| Instructions for the task |
Below are the records; print exactly the lines from the one with "The image size is (208, 136)." through the last, both included, and leave the pictures out.

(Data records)
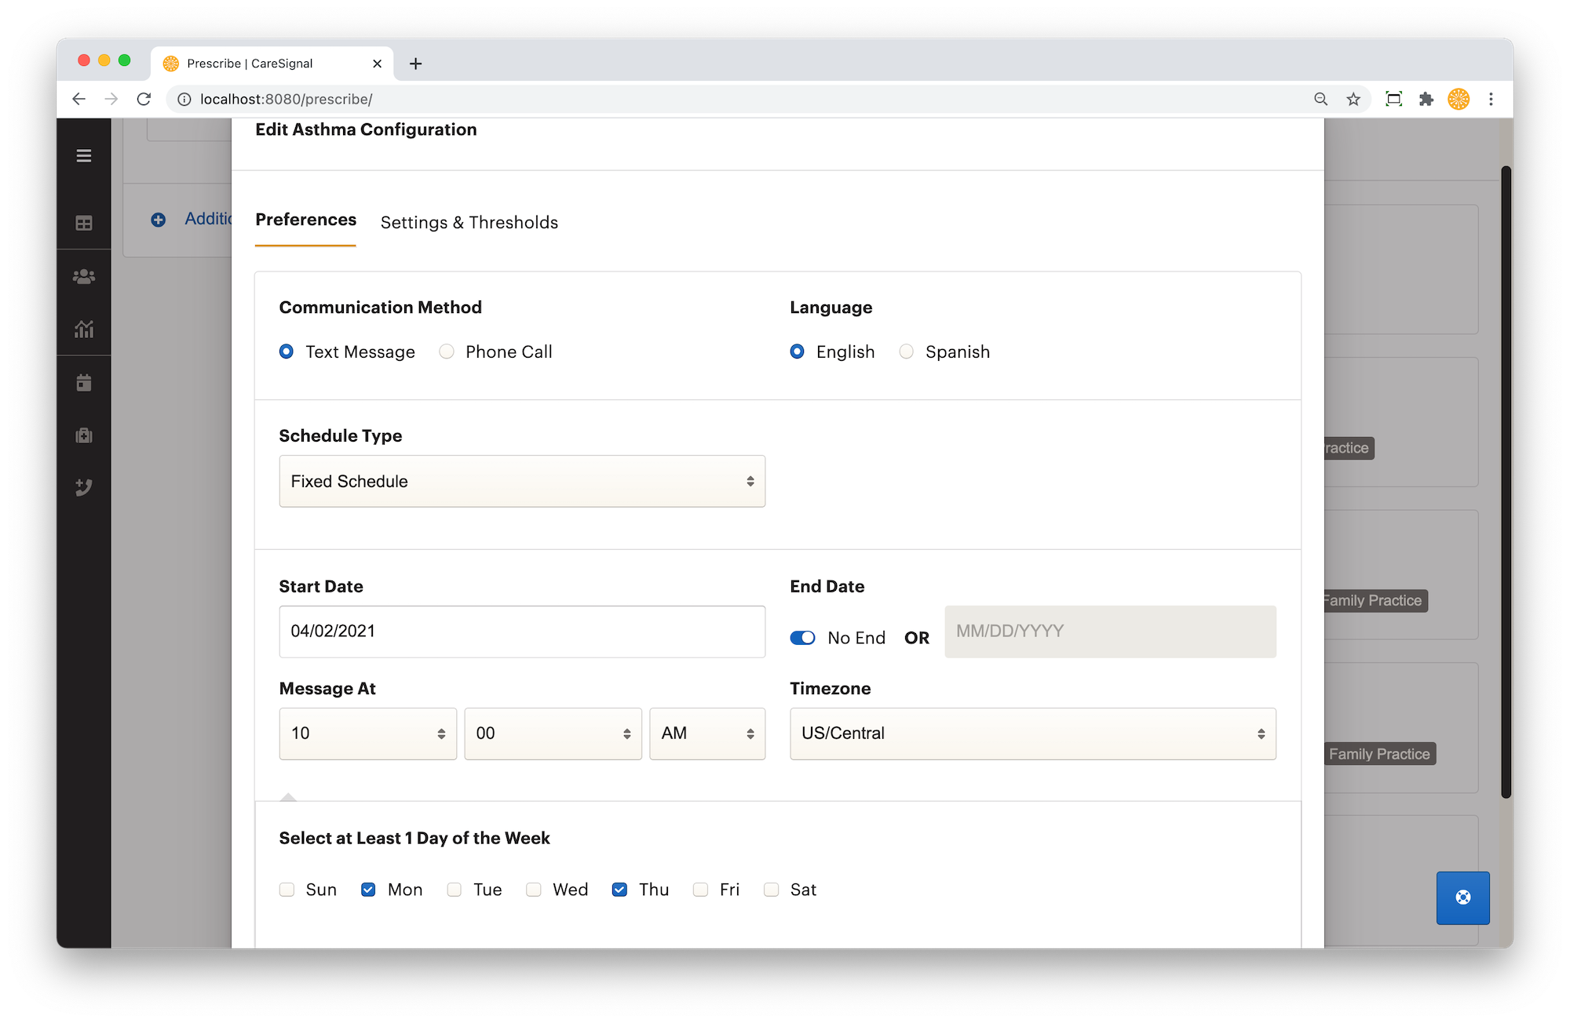Open the hamburger menu in sidebar
Image resolution: width=1570 pixels, height=1023 pixels.
[84, 156]
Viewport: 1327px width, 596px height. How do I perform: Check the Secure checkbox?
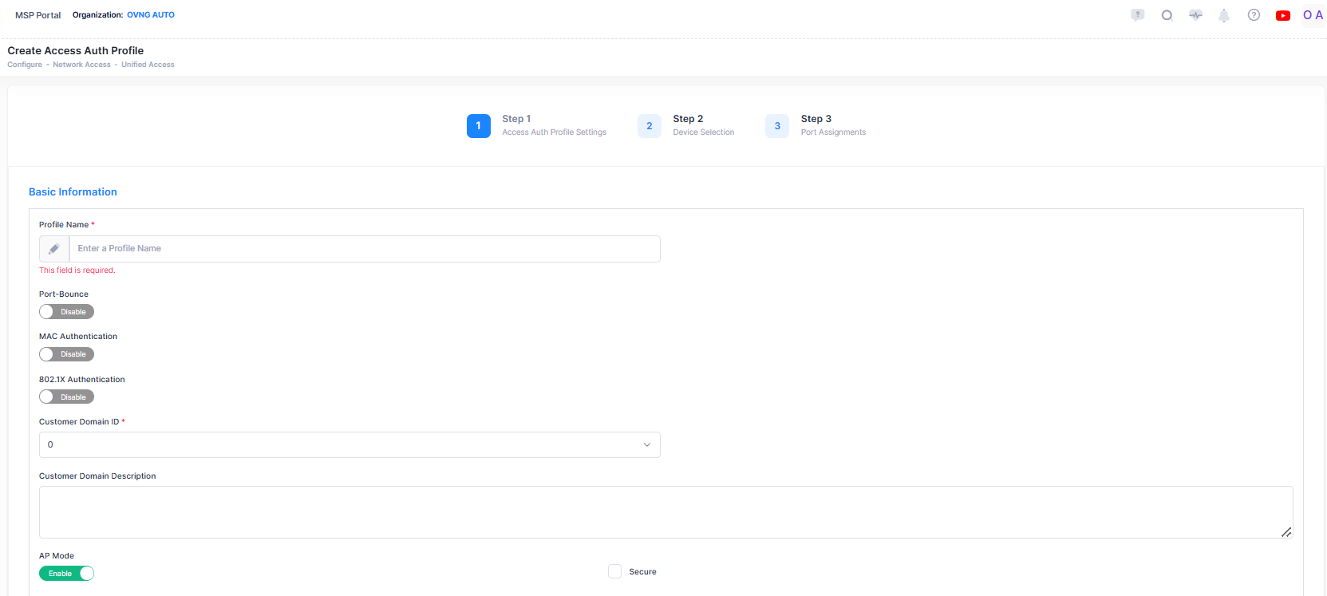[x=614, y=571]
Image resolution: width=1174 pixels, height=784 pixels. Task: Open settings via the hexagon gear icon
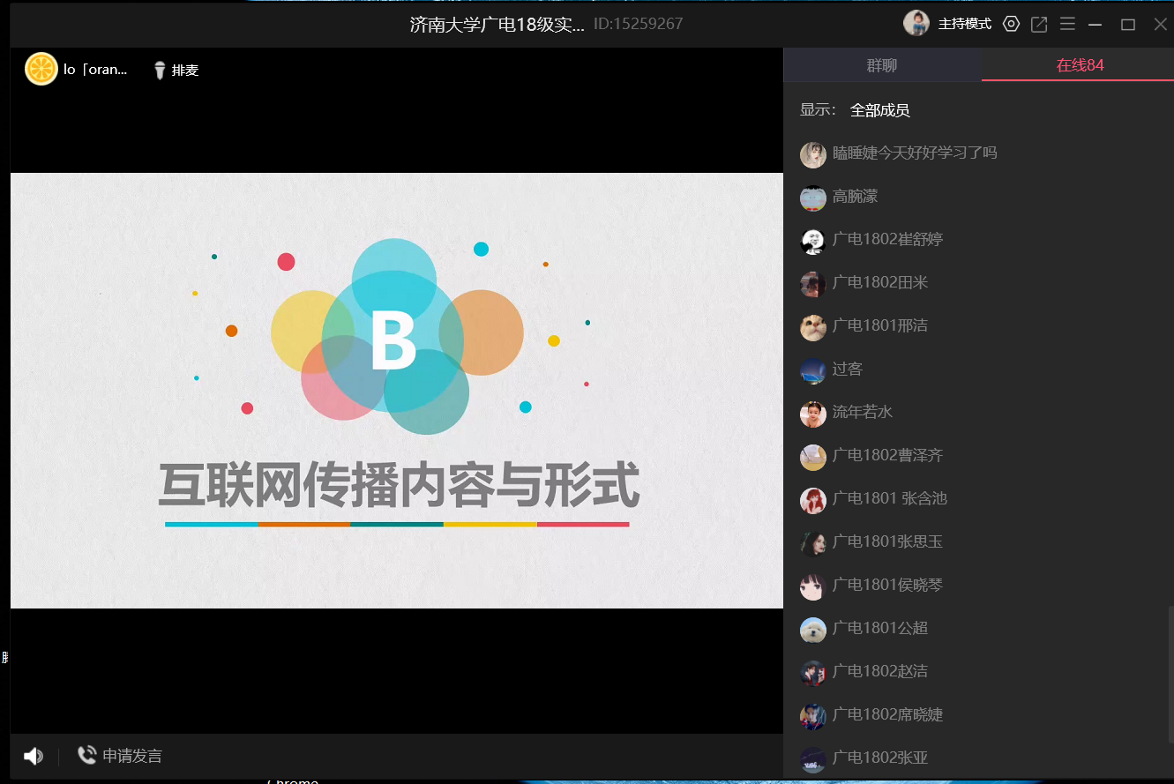pos(1011,24)
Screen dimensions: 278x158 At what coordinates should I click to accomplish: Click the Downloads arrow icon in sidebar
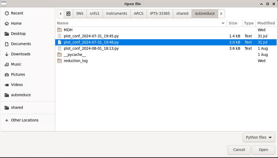coord(7,54)
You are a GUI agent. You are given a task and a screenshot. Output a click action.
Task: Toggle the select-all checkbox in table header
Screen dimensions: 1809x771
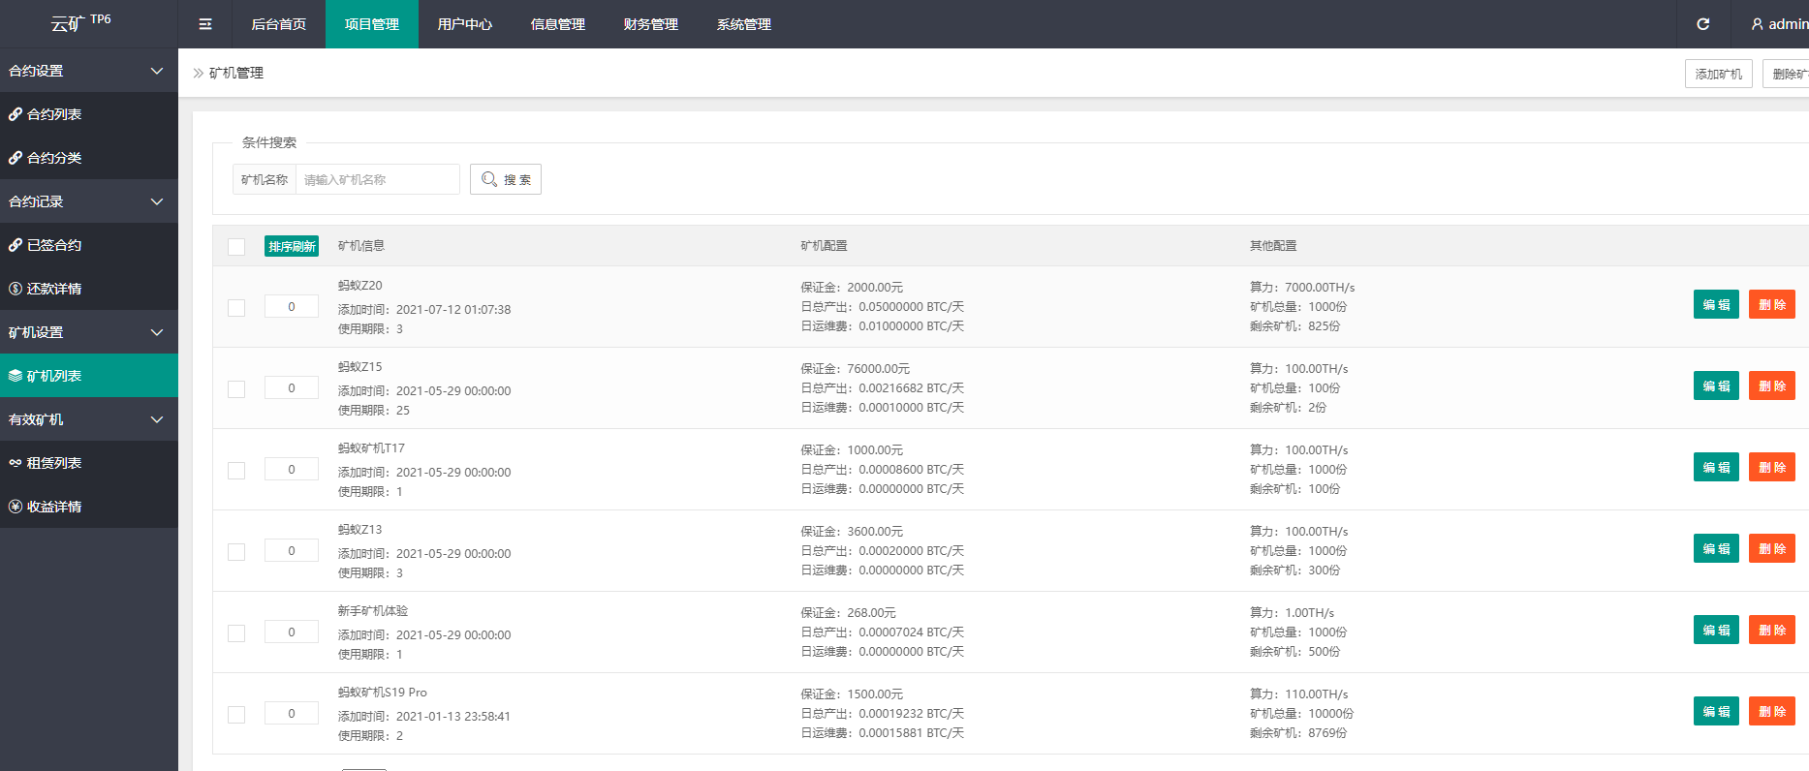click(x=236, y=247)
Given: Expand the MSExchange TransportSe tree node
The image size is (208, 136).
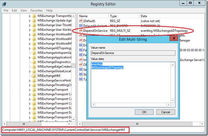Looking at the screenshot, I should [x=30, y=16].
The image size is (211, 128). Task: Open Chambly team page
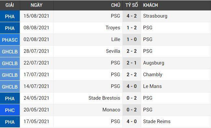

| Response to the exercise |
The image size is (208, 136).
Looking at the screenshot, I should [x=30, y=16].
The image size is (211, 128). Task: Open Chambly team page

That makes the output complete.